Samples are normally annotated with the use of descriptor and descriptor_schema. However in some cases the fields defined in DescriptorSchema do not suffice and it comes handy to upload sample annotations in a table where each row holds information about some sample in collection. In general, there can be multiple rows referring to the same sample in the collection (for example one sample received two or more distinct treatments). In such cases one can upload this tables with the process Metadata table. However, quite often there is exactly one-on-one mapping between rows in such table and samples in collection. In such case, please use the “unique” flavour of the above process, Metadata table (one-to-one).

Metadata in ReSDK is just a special kind of Data resource that simplifies retrieval of the above mentioned tables. In addition to all of the functionality of Data, it also has two additional attributes: df and unique:

# The "df" attribute is pandas.DataFrame of the output named "table"
# The index of df are sample ID's
m.df
# Attribute "unique" is signalling if this is metadata is unique or not
m.unique

Note

Behind the scenes, df is not an attribute but rather a property. So it has getter and setter methods (get_df and set_df). This comes handy if the default parsing logic does not suffice. In such cases you can provide your own parser and keyword arguments for it. Example:

import pandas
m.get_df(parser=pandas.read_csv, sep="\t", skiprows=[1, 2, 3])

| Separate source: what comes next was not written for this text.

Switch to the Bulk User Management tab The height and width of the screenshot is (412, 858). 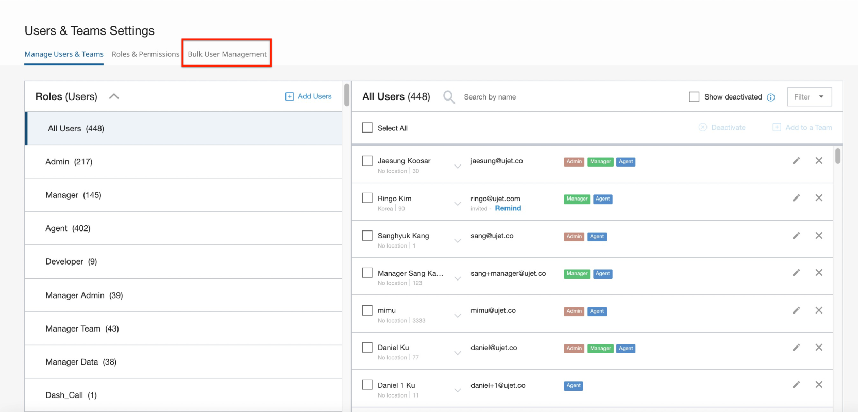click(227, 54)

In the most common case, Metadata objects exist somewhere on Resolwe server and user just fetches them:

# Get one metadata by slug
m = res.metadata.get("my-slug")

# Filter metadata by some conditions, e.g. get all metadata
# from a given collection:
ms = res.metadata.filter(collection=<my-collection>):

Sometimes, these objects need to be updated, and one can easily do that. However, df and unique are upload protected - they can be set during object creation but cannot be set afterwards:

m.unique = False  # Will fail on already existing object
m.df = <new-df>  # Will fail on already existing object

Sometimes one wishes to create a new Metadata. This can be achieved in the same manner as for other ReSDK resources:

m = res.metadata.create(df=<my-df>, collection=<my-collection>)

# Creating metadata without specifying  df / collection will fail
m = res.metdata.create()  # Fail
m = res.metdata.create(collection=<my-collection>)  # Fail
m = res.metdata.create(df=<my-df>)  # Fail

Alternatively, one can also build this object gradually from scratch and than call save():

m = Metadata(resolwe=<resolwe>)
m.collection = <my-collection>
my_df = m.set_index(<my-df>)
m.df = my_df
m.save()

where m.set_index(<my-df>) is a helper function that finds Sample name/slug/ID column or index name, maps it to Sample ID and sets it as index. This function is recommended to use because the validation step is trying to match m.df index with m.collection sample ID’s.

Deleting Metadata works the same as for any other resource. Be careful, this cannot be undone and you need to have sufficient permissions:

m.delete()